Saturday, March 10, 2012

Zimmermann Telegram

The Zimmermann Telegram was a 1917 diplomatic proposal from the German Empire to Mexico to make war against the United States. The proposal was caught by the British before it could get to Mexico. The revelation angered the Americans and led in part to a U.S. declaration of war in April.

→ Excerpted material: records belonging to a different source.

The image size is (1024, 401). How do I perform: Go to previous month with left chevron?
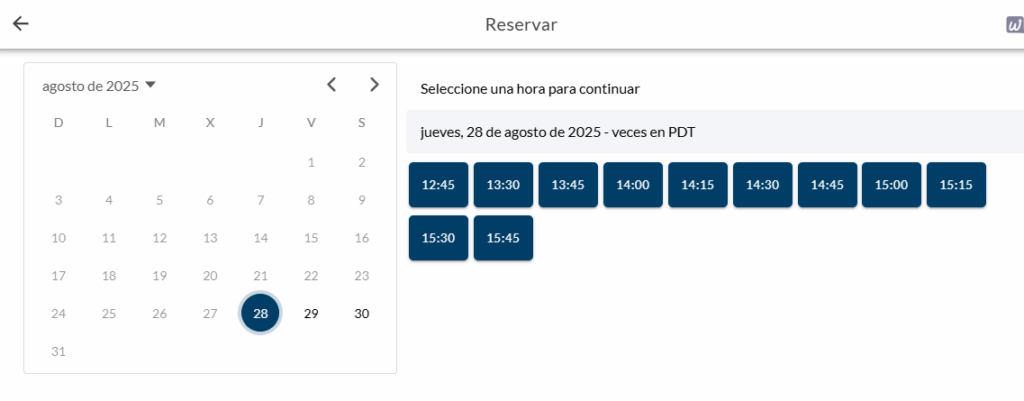point(332,84)
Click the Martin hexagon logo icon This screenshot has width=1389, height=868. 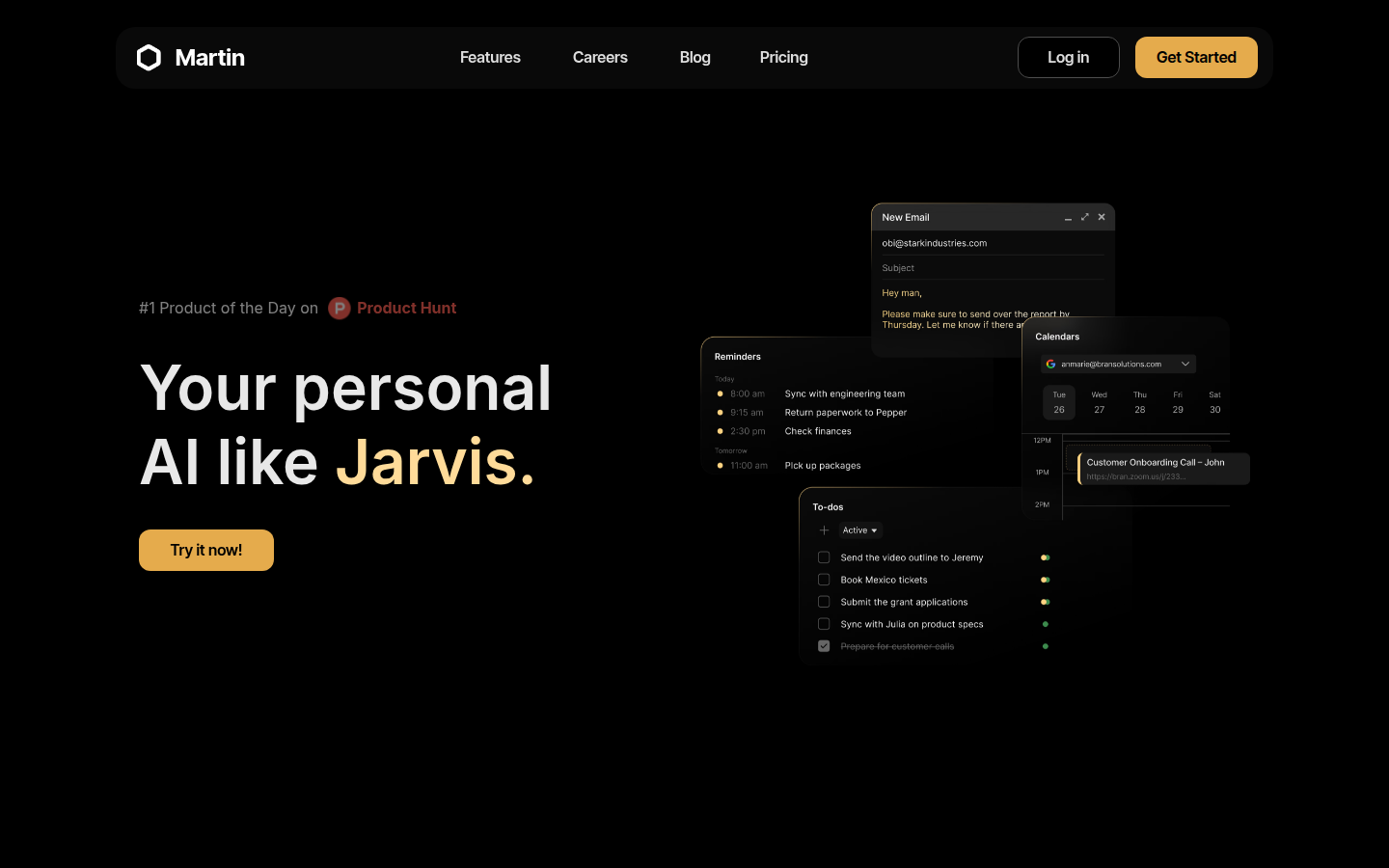point(149,58)
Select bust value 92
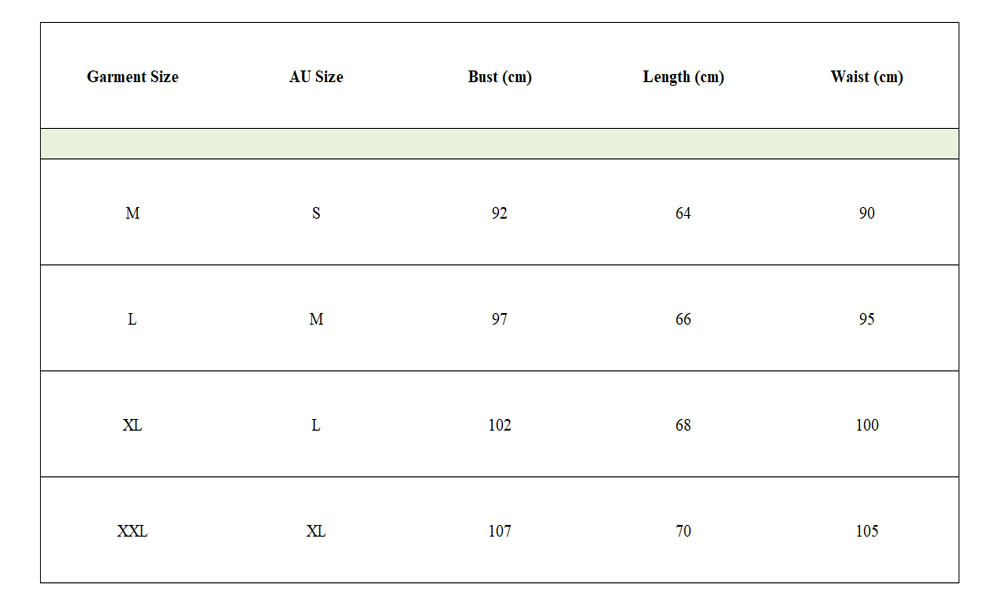 point(499,213)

The message came as a coded telegram dispatched by the Foreign Secretary of the German Empire, Arthur Zimmermann, on January 16, 1917, to the German ambassador in Washington, D.C., Johann von Bernstorff, at the height of World War I. On January 19, Bernstorff, per Zimmermann's request, forwarded the telegram to the German ambassador in Mexico, Heinrich von Eckardt. Zimmermann sent the telegram in anticipation of the resumption of unrestricted submarine warfare by Germany on February 1, an act which German Chancellor Theobald von Bethmann-Hollweg feared would draw the neutral U.S. into war on the side of the Allies. The telegram instructed Ambassador Eckardt that if the U.S. appeared likely to enter the war, he was to approach the Mexican Government with a proposal for military alliance. He was to offer Mexico material aid in the reclamation of territory lost during the Mexican-American War (the Southeastern section of the area of the Mexican Cession of 1848) and the Gadsden Purchase, specifically the American states of Texas, New Mexico, and Arizona. Eckardt was also instructed to urge Mexico to help broker an alliance between Germany and the Japanese Empire.

The Zimmermann Telegram was intercepted and decoded by the British cryptographers of Room 40. The revelation of its contents in the American press on March 1 caused public outrage that contributed to the U.S.'s declaration of war against Germany and its allies on April 6.